The god chuckled again, and this time the sound was less frightening. “Ah, you are a sharp little claw! But that is what we should expect of a son of White-thorn, isn’t it?”
“White-thorn was … But then Morning-star … My grandfather? My mother? And Ven’s?”
“And Ven’s, also. Think, my son! You are clever. You are more clever than Ven. Think before you ask any more.”

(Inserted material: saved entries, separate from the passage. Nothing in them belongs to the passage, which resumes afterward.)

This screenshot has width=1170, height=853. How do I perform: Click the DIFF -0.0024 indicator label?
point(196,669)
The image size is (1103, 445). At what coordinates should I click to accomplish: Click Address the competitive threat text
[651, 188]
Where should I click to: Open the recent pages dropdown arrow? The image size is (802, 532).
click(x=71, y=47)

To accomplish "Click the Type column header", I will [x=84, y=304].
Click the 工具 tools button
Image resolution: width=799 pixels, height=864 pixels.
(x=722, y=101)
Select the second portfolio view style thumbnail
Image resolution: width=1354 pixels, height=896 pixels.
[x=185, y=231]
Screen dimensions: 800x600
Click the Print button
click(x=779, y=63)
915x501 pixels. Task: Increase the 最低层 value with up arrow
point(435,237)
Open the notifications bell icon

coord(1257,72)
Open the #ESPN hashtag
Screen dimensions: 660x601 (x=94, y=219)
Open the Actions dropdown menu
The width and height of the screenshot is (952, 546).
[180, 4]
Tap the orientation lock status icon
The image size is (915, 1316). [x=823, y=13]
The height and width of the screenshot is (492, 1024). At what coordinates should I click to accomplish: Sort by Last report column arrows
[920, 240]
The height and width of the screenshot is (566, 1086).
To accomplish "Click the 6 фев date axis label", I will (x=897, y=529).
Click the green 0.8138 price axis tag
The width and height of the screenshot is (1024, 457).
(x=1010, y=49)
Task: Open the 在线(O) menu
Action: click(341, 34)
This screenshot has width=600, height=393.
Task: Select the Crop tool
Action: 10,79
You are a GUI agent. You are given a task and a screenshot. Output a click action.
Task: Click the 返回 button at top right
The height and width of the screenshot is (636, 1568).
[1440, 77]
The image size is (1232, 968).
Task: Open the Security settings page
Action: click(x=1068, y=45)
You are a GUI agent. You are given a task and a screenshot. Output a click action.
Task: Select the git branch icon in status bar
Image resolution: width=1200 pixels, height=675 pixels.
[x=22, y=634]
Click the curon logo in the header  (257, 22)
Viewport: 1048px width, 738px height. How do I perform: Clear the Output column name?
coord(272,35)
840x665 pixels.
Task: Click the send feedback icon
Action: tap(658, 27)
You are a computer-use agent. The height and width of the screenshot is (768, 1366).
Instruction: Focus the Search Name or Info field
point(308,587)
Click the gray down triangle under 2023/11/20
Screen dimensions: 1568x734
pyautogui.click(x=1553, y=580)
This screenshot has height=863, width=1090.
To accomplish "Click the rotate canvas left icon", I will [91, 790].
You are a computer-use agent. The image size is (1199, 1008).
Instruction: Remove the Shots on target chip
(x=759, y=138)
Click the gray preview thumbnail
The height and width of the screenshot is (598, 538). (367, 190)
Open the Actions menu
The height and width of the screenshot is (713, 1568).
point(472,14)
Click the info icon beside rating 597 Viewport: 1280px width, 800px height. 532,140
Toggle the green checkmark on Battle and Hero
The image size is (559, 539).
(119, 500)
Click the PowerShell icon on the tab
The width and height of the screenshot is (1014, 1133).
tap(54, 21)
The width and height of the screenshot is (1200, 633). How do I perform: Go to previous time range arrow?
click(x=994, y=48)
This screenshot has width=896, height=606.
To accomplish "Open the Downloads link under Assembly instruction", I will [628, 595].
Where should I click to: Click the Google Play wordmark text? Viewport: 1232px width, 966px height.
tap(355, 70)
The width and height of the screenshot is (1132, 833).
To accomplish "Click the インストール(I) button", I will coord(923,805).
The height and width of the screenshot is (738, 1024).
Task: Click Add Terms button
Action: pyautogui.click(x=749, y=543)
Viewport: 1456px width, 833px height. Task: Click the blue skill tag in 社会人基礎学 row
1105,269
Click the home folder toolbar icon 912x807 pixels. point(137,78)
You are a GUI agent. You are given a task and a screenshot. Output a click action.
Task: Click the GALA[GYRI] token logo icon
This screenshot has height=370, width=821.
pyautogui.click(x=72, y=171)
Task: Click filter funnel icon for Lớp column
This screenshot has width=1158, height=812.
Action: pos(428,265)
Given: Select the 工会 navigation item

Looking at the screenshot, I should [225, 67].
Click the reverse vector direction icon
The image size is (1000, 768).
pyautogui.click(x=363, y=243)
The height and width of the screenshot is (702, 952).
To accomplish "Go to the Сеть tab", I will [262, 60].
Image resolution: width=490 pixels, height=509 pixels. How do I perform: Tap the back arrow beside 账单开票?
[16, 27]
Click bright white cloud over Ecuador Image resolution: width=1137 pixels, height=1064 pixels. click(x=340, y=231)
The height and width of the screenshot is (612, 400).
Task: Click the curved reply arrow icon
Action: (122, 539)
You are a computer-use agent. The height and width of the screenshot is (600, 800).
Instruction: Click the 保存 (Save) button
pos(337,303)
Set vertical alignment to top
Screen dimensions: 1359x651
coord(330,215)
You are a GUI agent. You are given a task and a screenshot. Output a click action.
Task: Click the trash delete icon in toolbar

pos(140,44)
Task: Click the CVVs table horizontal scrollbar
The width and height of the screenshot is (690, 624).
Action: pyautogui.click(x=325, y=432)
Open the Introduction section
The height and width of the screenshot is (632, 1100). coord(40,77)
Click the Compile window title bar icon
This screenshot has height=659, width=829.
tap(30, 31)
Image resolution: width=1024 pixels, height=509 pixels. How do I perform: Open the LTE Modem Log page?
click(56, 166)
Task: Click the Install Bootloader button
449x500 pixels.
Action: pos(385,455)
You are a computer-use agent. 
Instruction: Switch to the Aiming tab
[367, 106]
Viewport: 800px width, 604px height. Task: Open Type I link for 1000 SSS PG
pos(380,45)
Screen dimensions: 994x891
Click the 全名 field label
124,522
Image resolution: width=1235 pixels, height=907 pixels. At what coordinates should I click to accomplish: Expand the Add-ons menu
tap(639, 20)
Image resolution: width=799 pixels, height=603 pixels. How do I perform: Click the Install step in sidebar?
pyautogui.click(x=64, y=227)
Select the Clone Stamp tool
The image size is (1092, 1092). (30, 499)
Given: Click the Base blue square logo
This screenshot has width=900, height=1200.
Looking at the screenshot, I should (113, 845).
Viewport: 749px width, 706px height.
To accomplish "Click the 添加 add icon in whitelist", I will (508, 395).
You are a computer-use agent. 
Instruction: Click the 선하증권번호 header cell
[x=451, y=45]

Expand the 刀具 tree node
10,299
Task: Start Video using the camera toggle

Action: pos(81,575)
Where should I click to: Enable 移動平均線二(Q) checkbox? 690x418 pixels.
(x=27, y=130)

Juss sat back and leaned his chin on his hands for a while, unconsciously stating at the god in a way no mortal could have endured without squirming, although dragon teeth apparently do not mind. Juss thought things through in his clever, patient way, until eventually he said, “Why did she name him Cold-vengeance?”
“Why do you think, my son?”
“Because he was Morning-star’s grandson! So that Ven would lead the next revolution and drive out the Horsefolk and kill King Vandok! Will he?”
“He can try.”
And why Sure-justice? Suddenly very excited, Juss scrabbled onto his knees so he could touch his head to the floor again. “Most Holy Father, can I help him try?”
The god sighed. “If you wish to. Frankly, I don’t think Ven will get very far without help, and who will help him but you?”
“It is my fight, also, is it not?”
“Yes,” the god said. “Yes, it is. Are you ready to start tonight?”
Juss jumped up. His knees trembled but he said, “Yes, Father.”
“Then wrap me in your spare cloth and take me with you. You must go and tell all this to a man who may help you. If he doesn’t, I don’t know who will, and your cause is hopeless.”
So Juss wrapped the god up safely and ran down the stairs and out into the city night. He never returned to the Mansion of the Many Gods.